WHAT TO WORK ON:
- 1) Answer these questions about the article on AIDS and U.N. peacekeepers:
(a) Which U.S. ambassador is quoted on the Security Council's readiness to act?
(b) How many peacekeepers does the United Nations have, and in how many missions?
(c) How many condoms per day does the United Nations issue to each peacekeeper?
- 2) Revise the article on AIDS and U.N. peacekeepers from the start of "The U.N. Security" through the end of "after peacekeeping tours.", changing "Finnish" to "Swedish".
- 3) Pick up the article on AIDS and U.N. peacekeepers after its final sentence and carry it further.

EXTRACT TO READ:
- - - -

Global Policy Forum

AIDS Being Spread by its Peacekeepers


By Betsy Pisik

Washington Times
July 7, 2000

The U.N. Security Council, under pressure from the United States, said Thursday that U.N. peacekeepers are spreading the AIDS virus. "Six months ago, countries didn't want to have a discussion on AIDS," said U.S. Ambassador Richard C. Holbrooke. "Today, we have been told by every member of the Security Council that they are ready to go with this." Mr. Holbrooke cited cases in which Finnish soldiers had brought the virus home after peacekeeping tours.

The United Nations currently has some 38,000 peacekeepers engaged in 14 missions around the world, not including locally hired staff. They are often sent to places where prostitution is openly practiced. The United Nations currently issues one condom per day to peacekeepers and urges them not to patronize brothels or engage in sexual activity that is not locally permitted.

A U.S.-sponsored resolution calls on the U.N. Department of Peacekeeping Operations, or DPKO, to train all peacekeepers on how to block the spread of HIV, the virus that causes AIDS. The resolution also urges troop-contributing nations to offer comprehensive education, counseling and HIV testing for all members of the armed services.

Some were unimpressed by the latest U.N. move. "They're just printing up a bunch of pamphlets," said one Western envoy of the latest attempt to halt the proliferation of AIDS by peacekeepers. There are no hard statistics about the rates of infection or transmission, but many of the U.N. troops come from nations where the disease is already rampant and introduce it in local populations.

- - - -

GIVEN INFORMATION:
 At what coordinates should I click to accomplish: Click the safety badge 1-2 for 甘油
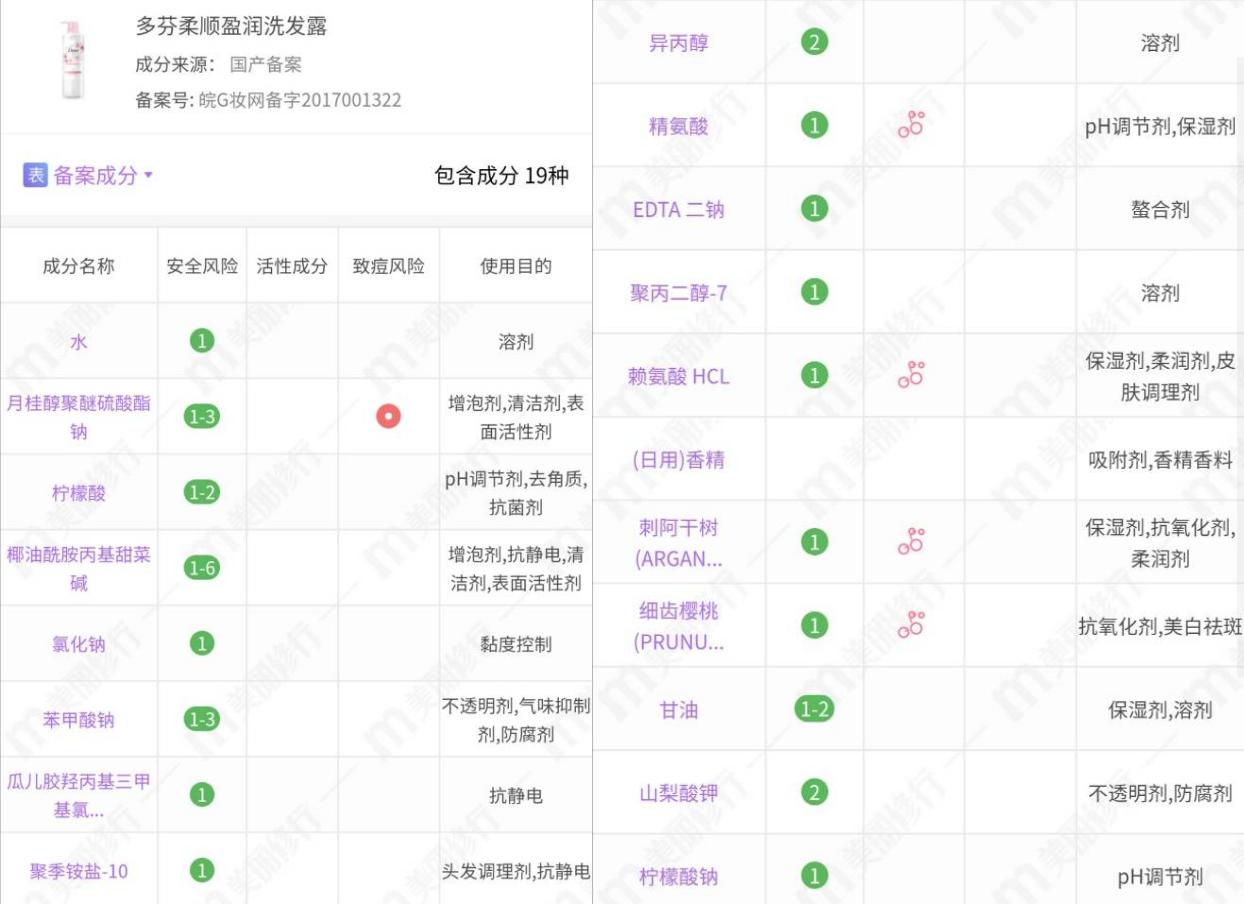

- - - -

RESULTS FOR EACH TASK:
- 1)
(a) Richard C. Holbrooke
(b) About 38,000 peacekeepers in 14 missions, not counting locally hired staff
(c) One

- 2)
The U.N. Security Council, under pressure from the United States, said Thursday that U.N. peacekeepers are spreading the AIDS virus. "Six months ago, countries didn't want to have a discussion on AIDS," said U.S. Ambassador Richard C. Holbrooke. "Today, we have been told by every member of the Security Council that they are ready to go with this." Mr. Holbrooke cited cases in which Swedish soldiers had brought the virus home after peacekeeping tours.

- 3)
Separately, Mr. Holbrooke announced a $10 million item in the this year's Defense Department budget to underwrite AIDS-related programs for foreign soldiers and the United Nations. The money must still be approved by Congress. "This resolution is not solely addressed to Africa and it is not addressed solely to U.N. peacekeepers, but by definition that is where the bulk of the problems we're addressing today lie," Mr. Holbrooke said. "AIDS is spread in so many different ways by so many different people. Sometimes, people bring it to regions; sometimes, they take it with them."

This is not the first time the council has sought to address peacekeepers' role in spreading of the AIDS virus. Beginning in February, the council began adding a boiler-plate paragraph to every peacekeeping resolution "encouraging efforts by the United Nations to sensitize peacekeeping personnel in the prevention and control of HIV/AIDS and other communicable diseases in all its peacekeeping operations."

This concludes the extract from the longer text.